Please retype the data in full, exactly as given.

Material for this exercise Start Marker

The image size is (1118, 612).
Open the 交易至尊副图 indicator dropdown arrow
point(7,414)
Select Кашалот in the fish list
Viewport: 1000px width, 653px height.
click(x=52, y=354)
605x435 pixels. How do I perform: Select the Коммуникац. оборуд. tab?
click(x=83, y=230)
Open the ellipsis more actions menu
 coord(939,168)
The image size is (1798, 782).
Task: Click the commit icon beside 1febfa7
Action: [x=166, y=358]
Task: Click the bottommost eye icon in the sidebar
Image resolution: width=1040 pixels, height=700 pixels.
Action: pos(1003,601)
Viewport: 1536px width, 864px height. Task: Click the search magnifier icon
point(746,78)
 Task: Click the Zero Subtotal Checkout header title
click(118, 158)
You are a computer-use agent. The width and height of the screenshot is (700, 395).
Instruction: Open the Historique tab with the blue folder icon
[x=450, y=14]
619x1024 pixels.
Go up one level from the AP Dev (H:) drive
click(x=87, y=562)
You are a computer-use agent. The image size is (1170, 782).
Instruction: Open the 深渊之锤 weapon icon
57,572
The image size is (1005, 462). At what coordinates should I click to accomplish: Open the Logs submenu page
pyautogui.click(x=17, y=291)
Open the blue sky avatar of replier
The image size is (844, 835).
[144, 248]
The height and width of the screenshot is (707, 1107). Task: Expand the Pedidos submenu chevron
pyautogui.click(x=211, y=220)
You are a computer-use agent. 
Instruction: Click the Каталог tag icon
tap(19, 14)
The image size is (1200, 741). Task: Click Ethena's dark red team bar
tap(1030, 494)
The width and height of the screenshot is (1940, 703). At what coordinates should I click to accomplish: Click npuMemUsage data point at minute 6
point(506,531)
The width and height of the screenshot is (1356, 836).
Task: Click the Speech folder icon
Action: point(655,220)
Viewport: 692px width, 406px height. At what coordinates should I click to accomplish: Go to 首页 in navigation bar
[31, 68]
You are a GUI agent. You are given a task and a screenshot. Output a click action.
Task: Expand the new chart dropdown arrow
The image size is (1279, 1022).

Material for this exercise End Marker

- _Written response_
The image size is (1118, 612).
Open the 交易至尊副图 indicator dropdown arrow
point(7,414)
Select Кашалот in the fish list
Viewport: 1000px width, 653px height.
click(x=52, y=354)
605x435 pixels. How do I perform: Select the Коммуникац. оборуд. tab?
click(x=83, y=230)
Open the ellipsis more actions menu
 coord(939,168)
The image size is (1798, 782).
Task: Click the commit icon beside 1febfa7
Action: [x=166, y=358]
Task: Click the bottommost eye icon in the sidebar
Image resolution: width=1040 pixels, height=700 pixels.
Action: pos(1003,601)
Viewport: 1536px width, 864px height. Task: Click the search magnifier icon
point(746,78)
 Task: Click the Zero Subtotal Checkout header title
click(118, 158)
You are a computer-use agent. The width and height of the screenshot is (700, 395).
Instruction: Open the Historique tab with the blue folder icon
[x=450, y=14]
619x1024 pixels.
Go up one level from the AP Dev (H:) drive
click(x=87, y=562)
You are a computer-use agent. The image size is (1170, 782).
Instruction: Open the 深渊之锤 weapon icon
57,572
The image size is (1005, 462). At what coordinates should I click to accomplish: Open the Logs submenu page
pyautogui.click(x=17, y=291)
Open the blue sky avatar of replier
The image size is (844, 835).
[144, 248]
The height and width of the screenshot is (707, 1107). Task: Expand the Pedidos submenu chevron
pyautogui.click(x=211, y=220)
You are a computer-use agent. 
Instruction: Click the Каталог tag icon
tap(19, 14)
The image size is (1200, 741). Task: Click Ethena's dark red team bar
tap(1030, 494)
The width and height of the screenshot is (1940, 703). At what coordinates should I click to accomplish: Click npuMemUsage data point at minute 6
point(506,531)
The width and height of the screenshot is (1356, 836).
Task: Click the Speech folder icon
Action: point(655,220)
Viewport: 692px width, 406px height. At what coordinates should I click to accomplish: Go to 首页 in navigation bar
[31, 68]
You are a GUI agent. You are given a task and a screenshot. Output a click action.
Task: Expand the new chart dropdown arrow
The image size is (1279, 1022).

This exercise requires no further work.